:: INPUT FOR THIS TASK

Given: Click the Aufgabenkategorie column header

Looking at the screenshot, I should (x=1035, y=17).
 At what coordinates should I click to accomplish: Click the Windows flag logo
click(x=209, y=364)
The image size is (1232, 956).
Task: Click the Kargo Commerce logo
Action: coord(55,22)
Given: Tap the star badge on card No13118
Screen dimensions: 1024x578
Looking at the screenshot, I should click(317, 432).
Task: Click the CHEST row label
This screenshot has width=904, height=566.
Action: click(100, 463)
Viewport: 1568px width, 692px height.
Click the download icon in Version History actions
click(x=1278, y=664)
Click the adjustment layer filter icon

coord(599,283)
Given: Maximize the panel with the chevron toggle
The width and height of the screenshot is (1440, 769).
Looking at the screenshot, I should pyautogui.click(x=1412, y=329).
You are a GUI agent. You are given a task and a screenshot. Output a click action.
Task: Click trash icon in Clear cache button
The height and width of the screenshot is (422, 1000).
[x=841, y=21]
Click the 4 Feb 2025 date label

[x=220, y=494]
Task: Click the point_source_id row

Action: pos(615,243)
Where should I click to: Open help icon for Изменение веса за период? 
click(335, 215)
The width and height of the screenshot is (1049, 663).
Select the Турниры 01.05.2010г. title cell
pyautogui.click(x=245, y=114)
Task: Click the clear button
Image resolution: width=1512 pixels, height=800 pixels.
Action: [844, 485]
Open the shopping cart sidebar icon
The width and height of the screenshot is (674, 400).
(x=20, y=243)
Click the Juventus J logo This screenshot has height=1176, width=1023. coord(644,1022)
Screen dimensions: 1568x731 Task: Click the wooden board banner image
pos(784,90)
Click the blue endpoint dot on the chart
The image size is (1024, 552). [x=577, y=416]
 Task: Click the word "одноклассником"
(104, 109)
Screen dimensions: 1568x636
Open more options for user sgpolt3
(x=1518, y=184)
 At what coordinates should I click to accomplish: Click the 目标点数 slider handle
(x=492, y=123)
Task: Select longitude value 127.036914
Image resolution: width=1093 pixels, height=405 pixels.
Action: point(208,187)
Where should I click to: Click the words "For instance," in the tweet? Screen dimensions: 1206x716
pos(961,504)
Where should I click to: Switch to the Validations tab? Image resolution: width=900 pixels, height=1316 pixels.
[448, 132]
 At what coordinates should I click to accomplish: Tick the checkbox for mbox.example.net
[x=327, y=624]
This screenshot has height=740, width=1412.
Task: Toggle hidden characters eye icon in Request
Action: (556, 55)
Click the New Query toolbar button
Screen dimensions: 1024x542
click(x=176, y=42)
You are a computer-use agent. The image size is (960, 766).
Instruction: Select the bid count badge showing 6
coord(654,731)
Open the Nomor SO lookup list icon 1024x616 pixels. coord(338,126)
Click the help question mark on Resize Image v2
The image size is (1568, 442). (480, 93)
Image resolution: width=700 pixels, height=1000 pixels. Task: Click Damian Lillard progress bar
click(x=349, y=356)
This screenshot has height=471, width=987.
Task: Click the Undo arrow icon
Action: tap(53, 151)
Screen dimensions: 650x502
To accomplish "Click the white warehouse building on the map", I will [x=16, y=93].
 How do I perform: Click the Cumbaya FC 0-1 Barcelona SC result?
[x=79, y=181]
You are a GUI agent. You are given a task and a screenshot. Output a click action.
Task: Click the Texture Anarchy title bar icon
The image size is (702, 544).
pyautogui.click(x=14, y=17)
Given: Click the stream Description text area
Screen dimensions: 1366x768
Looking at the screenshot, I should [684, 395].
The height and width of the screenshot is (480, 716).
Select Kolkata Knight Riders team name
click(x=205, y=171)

::::

[PROBLEM STATEMENT]
Return a word-for-word copy of the lines above from the one holding "Given: Tap the star badge on card No13118" through the one holding "Task: Select longitude value 127.036914", with both of them included and nothing besides.

[EXPECTED OUTPUT]
Given: Tap the star badge on card No13118
Screen dimensions: 1024x578
Looking at the screenshot, I should click(317, 432).
Task: Click the CHEST row label
This screenshot has width=904, height=566.
Action: click(100, 463)
Viewport: 1568px width, 692px height.
Click the download icon in Version History actions
click(x=1278, y=664)
Click the adjustment layer filter icon

coord(599,283)
Given: Maximize the panel with the chevron toggle
The width and height of the screenshot is (1440, 769).
Looking at the screenshot, I should pyautogui.click(x=1412, y=329).
You are a GUI agent. You are given a task and a screenshot. Output a click action.
Task: Click trash icon in Clear cache button
The height and width of the screenshot is (422, 1000).
[x=841, y=21]
Click the 4 Feb 2025 date label

[x=220, y=494]
Task: Click the point_source_id row

Action: pos(615,243)
Where should I click to: Open help icon for Изменение веса за период? 
click(335, 215)
The width and height of the screenshot is (1049, 663).
Select the Турниры 01.05.2010г. title cell
pyautogui.click(x=245, y=114)
Task: Click the clear button
Image resolution: width=1512 pixels, height=800 pixels.
Action: [844, 485]
Open the shopping cart sidebar icon
The width and height of the screenshot is (674, 400).
(x=20, y=243)
Click the Juventus J logo This screenshot has height=1176, width=1023. coord(644,1022)
Screen dimensions: 1568x731 Task: Click the wooden board banner image
pos(784,90)
Click the blue endpoint dot on the chart
The image size is (1024, 552). [x=577, y=416]
 Task: Click the word "одноклассником"
(104, 109)
Screen dimensions: 1568x636
Open more options for user sgpolt3
(x=1518, y=184)
 At what coordinates should I click to accomplish: Click the 目标点数 slider handle
(x=492, y=123)
Task: Select longitude value 127.036914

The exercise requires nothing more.